Кобыла угодила хоро́ша, жеребёнок смирёной и ласковый, коровы добрейши. Мне чу́дно над бычишком. Георгиява корова загуляла, она высо́ка, он не может никак достать. Андриян увидал, что не может достать, подвёл корову к ямке, бычишко с горки как прыгнул на корову, и так удачно у него получилось, что на спину упал без памяти, бедняжка. Сколь было смеху! Видать, перестарался, и сразу забыл корову, и она не стала больше ломиться.
Пчёлы угодили смирёны, но проблема: пока везли, было жарко и много мёду, оне задохли две намёртво, а где и матки померли. Мы им разработали матки и спасли шесть штук, ну и слава Богу. Гуси каки́ красивы, уже голос меняют, и индюшаты красивы, и племенныя куры очень смирёны, а козули приходют прямо к нам домой, и мы их не трогаем. Но как нонче много дожжей, водохранилище заполнили быстро и даже затопили наш огород. Мы успевали копали картошку, морковь, лук и так далее.
Прошли новости, что получилась авария на ГЭСе и много народу по-гибло.

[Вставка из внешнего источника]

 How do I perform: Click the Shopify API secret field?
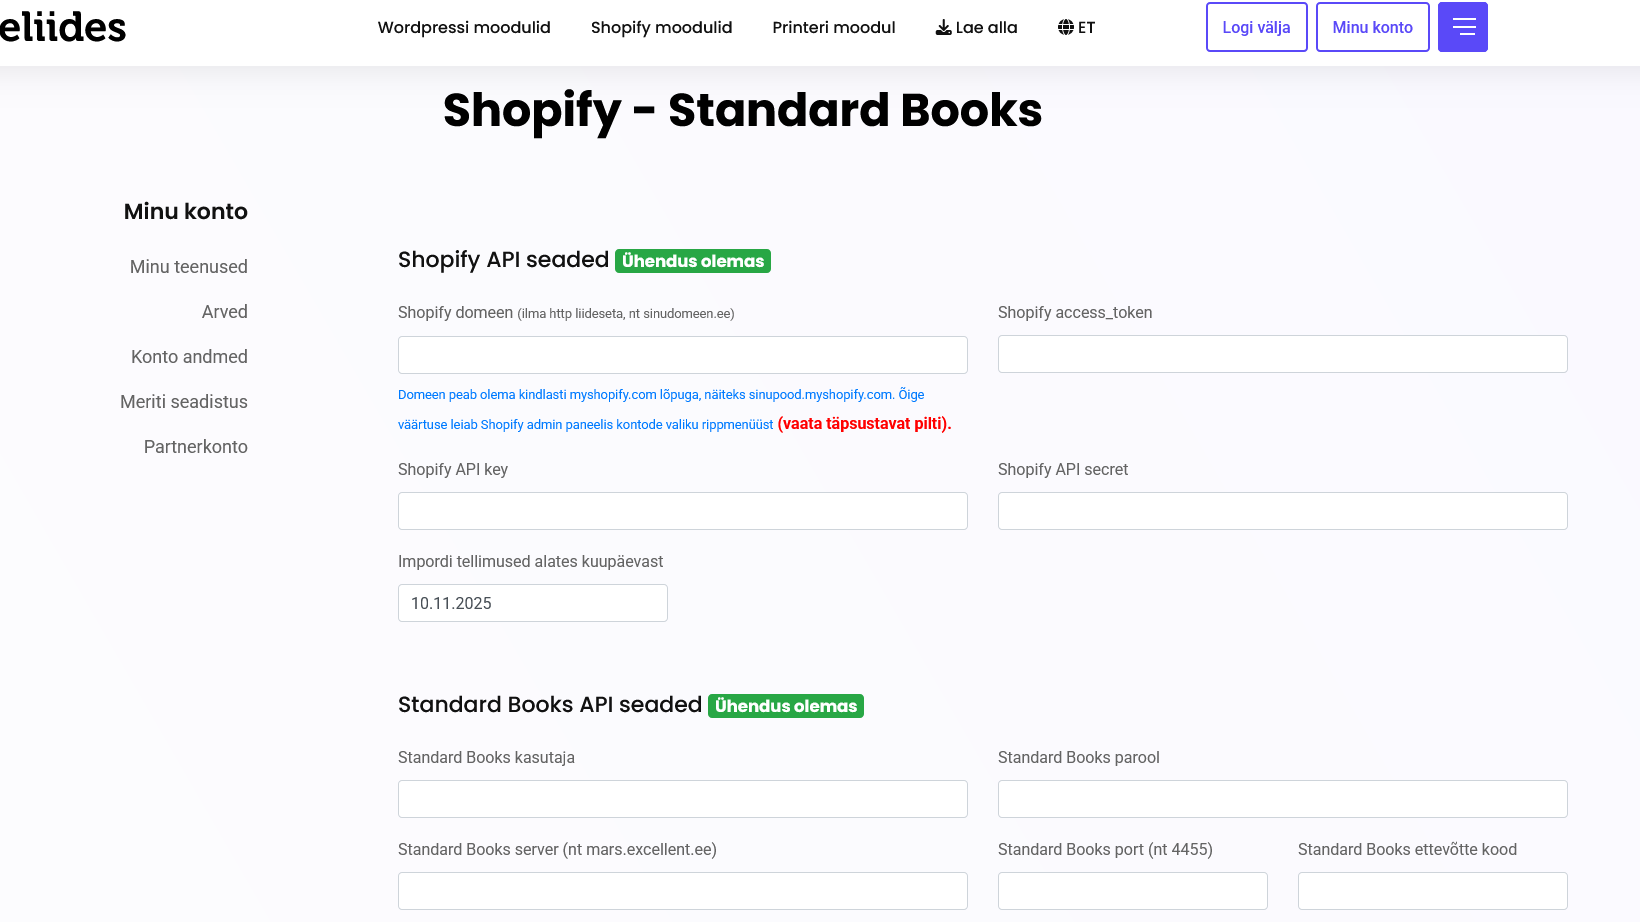point(1282,511)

Приезжает Абрикосов, я уже был напряжённой, стал ему говорить:
– Почему так поступаете? Ребяты недовольны.
Он вконес отпёрся, что етого не было. Я ему стал говорить:
– Ежлив ребяты не захочут здесь жить, то я первый отсуда выеду. Сами доложны понять: сколь нам надо под старость с женой? Мы бьёмся детей хорошо устроить, а нам и так хорошо будет.
Но нам стало понятно, что Абрикосов не сознаётся ни в чем. Мы подходим к дому, что строим, Абрикосов стал спрашивать у Андрияна:
– Андриян, в чём дело? Что вас не устраивает?
– Владимир Фёдорович, мы научёны не обличать и не корить, но мы здесь не останемся, нам здесь не нравится, и нас нихто не убедит.
– Но ты хороше́нь подумай, у вас всё уже есть, толькя жить да жить. Уедешь – отца обидишь, а ето некрасиво.